Есть хорошее такое словечко – «запечатление». Это когда то, что ты увидел в первый раз, остается в тебе навсегда и влияет на всю твою последующую жизнь. Для меня таким запечатлением стала моя первая книжка – «Игра» Даниила Хармса с рисунками М. Митурича и И. Бруни (изд. «Детский мир», 1962 г.), которая до сих пор хранится в нашей библиотеке – старенькая, без обложки, но живая и веселая, как тот озорной старичок, зовущий нас с титульного листа поиграть и посмеяться: «Жил на свете старичок маленького роста…».
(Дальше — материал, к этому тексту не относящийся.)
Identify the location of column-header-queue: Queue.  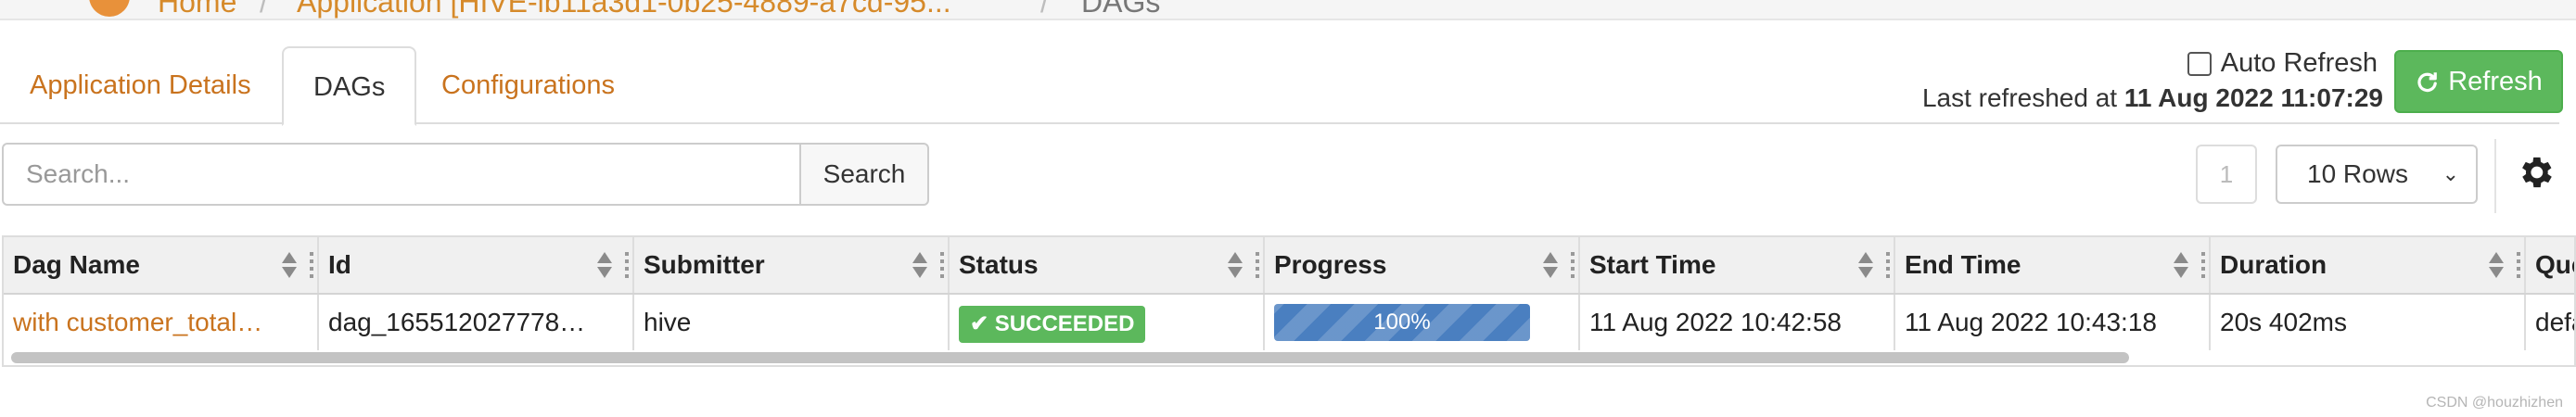
(2550, 265).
Меня всегда занимало, почему это он, «увидя стрекозу, страшно рассердился»? С чего бы это ему сердиться по поводу стрекозы? А вот такая она, возмутительная: лупоглазая, как лягушка, длинная, как свирель, да еще и с крыльями! Безобразие! Так иллюстраторы Хармса впервые явили мне стрекозу, которую до того момента я никогда не видела.
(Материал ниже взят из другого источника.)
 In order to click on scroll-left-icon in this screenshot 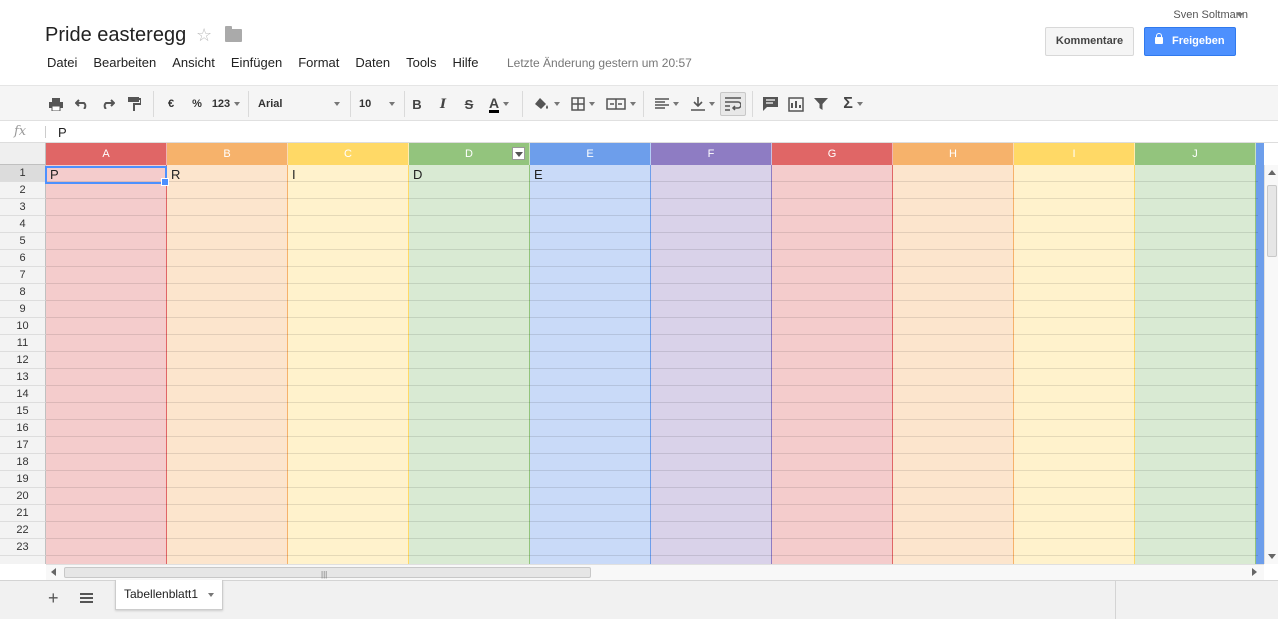, I will do `click(54, 572)`.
Хармс научил меня считать. «В переулке шел отряд, сорок мальчиков подряд…». А художники, в свою очередь, обратили мое внимание на четкость и красоту цифр, хотя стройным колоннам девочек и мальчиков я потом всю жизнь предпочитала хаос и буйство неорганизованной действительности… Читатель Хармса в лице меня был похож, скорее, на Сережу из «Ивана Иваныча Самовара», мальчика, который «неумытый приходил, всех он позже приходил…». О, а дядя Петя и тетя Катя из того же стихотворения! Сколько дядь Петь и теть Кать я повидала в книжках Хармса… У М. Митурича и И. Бруни они – веселые работяги, у М. Беломлинского – симпатичные интеллигенты, у Ф. Лемкуля дядя Петя, кажется, шофер, а тетя Катя, возможно, учительница или библиотекарь, у Б. Тржемецкого – это чета важных обывателей, которые к концу стишка начинают улыбаться и превращаются в милейших созданий. «Иван Иваныч Самовар» образца 2011 года проиллюстрирован потрясающим художником и аниматором Игорем Олейниковым. У него «самоварная» семейка – скорее всего, профессорско-преподавательского состава.
Как сказал знаменитый книжный график В. Конашевич, «в искусстве все… можно, если это сделано талантливо, и ничего нельзя, если это сделано бездарно». Ну а что такое талантливо или бездарно, дети и сами вполне могут разобраться. Впрочем, среди иллюстраторов Хармса бездарных художников вы не найдете. Ему, как никому другому – ну, может, разве что Маршаку и Чуковскому – с этим повезло. Ведь наверняка те, кто рисует картинки к детским книжкам, в любом возрасте остаются немножко детьми, и сами не прочь поиграть. А лучшего заводилы, чем Хармс, в игре («Игре»!) не найти. В ней можно врать: «А у папы моего было 40 сыновей!». Можно представлять себя машиной, кораблем, летательным аппаратом: «Я теперь уже не Петька, я теперь автомобиль!». Можно даже радоваться папиной победе над хорьком – замечательным зверьком и набить из него чучело, но не по-настоящему, понарошку, конечно! Это ведь тоже игра, считалка вроде «Десяти негритят», которые пошли купаться в море и один из них утоп… Вряд ли кто-либо из маленьких «хармсолюбов» через какое-то время стал бы убийцей хорьков. Скорее, наоборот – им мог стать тот, кто в детстве не держал в руках книг Хармса.